Contrast this with today's game's, which are character building games or games more focused on stories told by the dungeon master and finding hooks for your characters to be a part of them. Some games are simulators, and others are entirely story based. They want to do everything, be infinitely expandable, and take most of your time and resource to play and think about.

They are all-consuming, and they demand their fans to be as well.

Where are the toy-box games? The ones you pull off the shelf and have fun with for a night, and you don't need to learn a 600 page rulebook to play? They don't demand the system is the only thing you should learn or play, and they were built to have one sort of fun in mind. GangBusters is focused in a way the old Dungeon board game was compared to Basic D&D. This is a box full of fun pieces to play with, little gangsters and federal agents waiting to be pulled out and used, and private eyes and mystery men to criss-cross in the dark shadows of the next great mystery.

Also, this is one of the few games that openly put player versus player conflict as a center point of the game. West End's Paranoia would come later, but this was one of the first pen-and-paper games that openly embraced the idea that players would be in conflict with each other. Top Secret, D&D, Star Frontiers, and the other TSR games of the era? They all followed the "adventuring party" model of play with one group of players working towards a common goal.

Here, players could be working with or against each other, and there was this wonderful break from the party mentality where one player could be a private eye in one part of the city working on a case, and another a small-time thug working his way up through the ranks in another. It was a wonderfully non-linear and open model of play that followed each character on a story thread, let them meet, come into conflict, and even cooperate as players seen fit and fate thrust them together.

The Game Today

While you mugs are out there on the Internet, check out the original designer's blog, Rick Krebs, and show the guy some love, why don't you. It's not often you get to speak to a legend.

You see, the rights to the game reverted to Mr. Krebs, and he runs a little corner of the Internet devoted to the game he helped create. You can't buy or legally download the game in PDF, you have to hunt down a used copy somewhere and play.

It is my dream to see this published in PDF form somewhere and someday so countless generations can play this game. I akin this to the preservation of the films and radio shows of this era, and how better to keep the spirit of this time alive than to let people listen to the radio shows, see the movies, and play their own versions of these tales with about the best system ever written about this era.

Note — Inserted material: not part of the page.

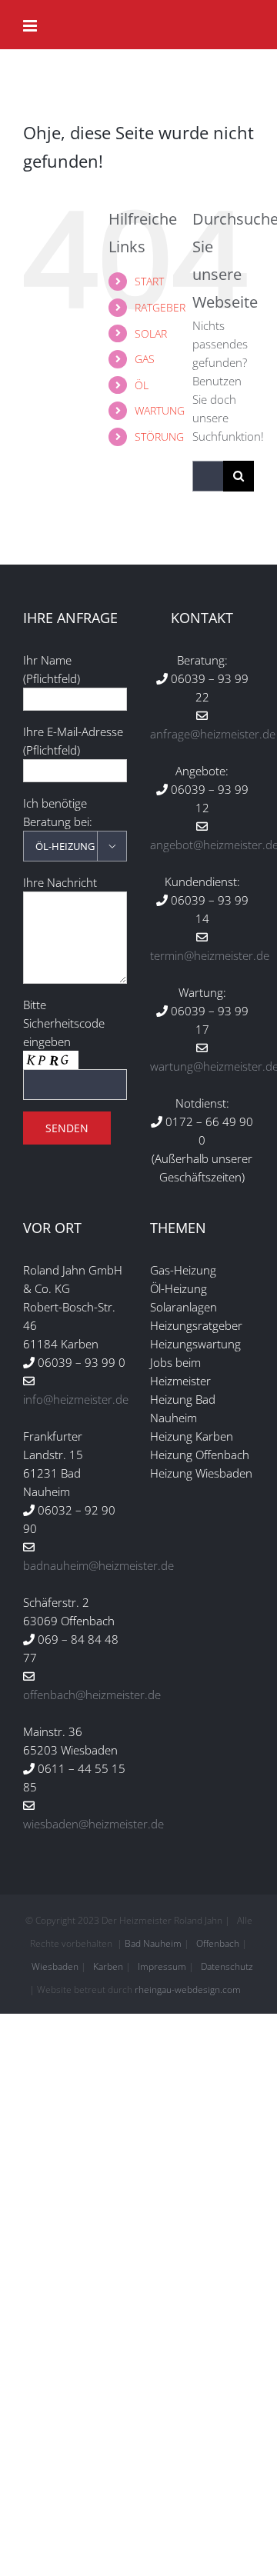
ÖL (142, 385)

I would love to see the boxed game come back. I would love to write a game covering this era as well, or possibly the 45 to 65 Noir post-war era. There is just so much here that is cool, even today in our modern and instantly connected world, and this game still speaks to me as a model of where we came from and how things have changed. It is, in its heart, a simple adventure game, but in another way it is more than that.

This is a game that took a conflict which brewed in society (crime, vice, immigrants, and law and order), and presented it in a fun and accessible form. It let us play out our 'cops and robbers' fantasies and it teached as well. It let us play Sam Spade, and for the first time in mass-market pen-and-paper gaming, it put down the +1 longsword and made us pick up a magnifying glass to look for clues. We had to roleplay, to think, to interact, and to judge character. It was very much like Vampire: The Masquerade in a way because it also dealt with factions and conflicts that needed to be roleplayed.

And it was, most importantly, fun. Let's raise a glass in your honor, GangBusters, for being one of the true pioneers in the pen-and-paper genre that set the stage for so many great games which followed.